-- start of Records for this task --
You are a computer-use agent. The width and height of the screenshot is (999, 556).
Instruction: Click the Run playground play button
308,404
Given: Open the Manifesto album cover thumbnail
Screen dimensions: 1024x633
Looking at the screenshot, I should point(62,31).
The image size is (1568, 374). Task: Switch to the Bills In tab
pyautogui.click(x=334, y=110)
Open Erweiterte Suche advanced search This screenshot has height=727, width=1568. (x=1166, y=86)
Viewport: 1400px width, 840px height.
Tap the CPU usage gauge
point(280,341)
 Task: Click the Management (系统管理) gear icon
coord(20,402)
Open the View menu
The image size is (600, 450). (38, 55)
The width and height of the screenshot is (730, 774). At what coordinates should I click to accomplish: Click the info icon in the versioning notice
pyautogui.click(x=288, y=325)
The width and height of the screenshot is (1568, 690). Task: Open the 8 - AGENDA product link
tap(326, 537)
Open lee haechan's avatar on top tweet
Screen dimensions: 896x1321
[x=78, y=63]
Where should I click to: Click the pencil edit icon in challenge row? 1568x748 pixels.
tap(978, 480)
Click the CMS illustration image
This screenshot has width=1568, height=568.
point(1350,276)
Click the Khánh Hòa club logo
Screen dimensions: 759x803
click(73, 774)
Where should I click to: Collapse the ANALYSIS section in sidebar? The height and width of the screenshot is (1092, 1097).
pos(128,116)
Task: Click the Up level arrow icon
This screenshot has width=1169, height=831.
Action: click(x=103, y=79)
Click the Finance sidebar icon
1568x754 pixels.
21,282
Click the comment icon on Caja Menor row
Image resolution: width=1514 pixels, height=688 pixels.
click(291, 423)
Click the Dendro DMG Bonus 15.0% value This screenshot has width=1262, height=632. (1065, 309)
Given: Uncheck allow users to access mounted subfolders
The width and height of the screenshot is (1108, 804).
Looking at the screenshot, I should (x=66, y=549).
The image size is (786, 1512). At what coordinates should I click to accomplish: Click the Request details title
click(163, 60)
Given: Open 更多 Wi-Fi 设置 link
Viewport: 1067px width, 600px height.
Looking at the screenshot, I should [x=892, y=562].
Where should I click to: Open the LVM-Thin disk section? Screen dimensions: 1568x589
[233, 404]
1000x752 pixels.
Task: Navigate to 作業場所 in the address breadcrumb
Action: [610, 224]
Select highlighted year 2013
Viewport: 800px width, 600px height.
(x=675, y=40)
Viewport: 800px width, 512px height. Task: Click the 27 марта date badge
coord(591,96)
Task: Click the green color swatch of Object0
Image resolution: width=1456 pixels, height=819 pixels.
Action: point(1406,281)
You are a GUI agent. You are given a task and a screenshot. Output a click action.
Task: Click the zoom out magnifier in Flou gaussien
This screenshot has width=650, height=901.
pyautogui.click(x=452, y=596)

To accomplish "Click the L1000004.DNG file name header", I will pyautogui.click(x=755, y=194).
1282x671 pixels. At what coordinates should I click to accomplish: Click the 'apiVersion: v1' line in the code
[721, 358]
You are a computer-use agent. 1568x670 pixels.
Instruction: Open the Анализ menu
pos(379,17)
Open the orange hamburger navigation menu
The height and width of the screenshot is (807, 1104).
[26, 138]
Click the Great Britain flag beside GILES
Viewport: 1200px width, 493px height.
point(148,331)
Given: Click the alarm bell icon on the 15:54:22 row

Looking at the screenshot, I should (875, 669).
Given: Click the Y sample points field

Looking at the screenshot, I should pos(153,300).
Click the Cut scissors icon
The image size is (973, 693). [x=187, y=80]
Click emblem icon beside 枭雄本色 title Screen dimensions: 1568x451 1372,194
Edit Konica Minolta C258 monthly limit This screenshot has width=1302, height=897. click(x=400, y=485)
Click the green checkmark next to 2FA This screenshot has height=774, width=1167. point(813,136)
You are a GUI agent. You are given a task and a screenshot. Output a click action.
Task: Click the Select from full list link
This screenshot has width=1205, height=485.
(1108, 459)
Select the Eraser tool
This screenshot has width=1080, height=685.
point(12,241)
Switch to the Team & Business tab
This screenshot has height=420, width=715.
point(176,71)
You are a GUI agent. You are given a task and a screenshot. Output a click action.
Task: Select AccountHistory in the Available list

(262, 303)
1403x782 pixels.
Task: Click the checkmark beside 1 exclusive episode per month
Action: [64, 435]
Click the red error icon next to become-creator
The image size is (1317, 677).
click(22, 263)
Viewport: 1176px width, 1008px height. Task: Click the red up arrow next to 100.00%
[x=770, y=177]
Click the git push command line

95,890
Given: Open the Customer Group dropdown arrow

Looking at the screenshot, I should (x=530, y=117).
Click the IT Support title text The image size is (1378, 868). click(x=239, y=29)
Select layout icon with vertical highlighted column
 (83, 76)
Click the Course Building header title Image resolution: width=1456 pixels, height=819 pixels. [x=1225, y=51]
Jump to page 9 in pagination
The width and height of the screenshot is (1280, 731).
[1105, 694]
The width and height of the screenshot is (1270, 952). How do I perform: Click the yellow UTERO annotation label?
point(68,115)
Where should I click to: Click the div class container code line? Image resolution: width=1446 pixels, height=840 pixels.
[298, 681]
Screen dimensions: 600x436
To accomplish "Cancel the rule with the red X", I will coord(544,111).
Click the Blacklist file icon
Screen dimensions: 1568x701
-- end of Records for this task --
• Written exercise
Pick out and copy each line of the material above that contains the string "file". Matches are case-sensitive.

• Output of the exercise
To accomplish "Click the L1000004.DNG file name header", I will pyautogui.click(x=755, y=194).
Click the Blacklist file icon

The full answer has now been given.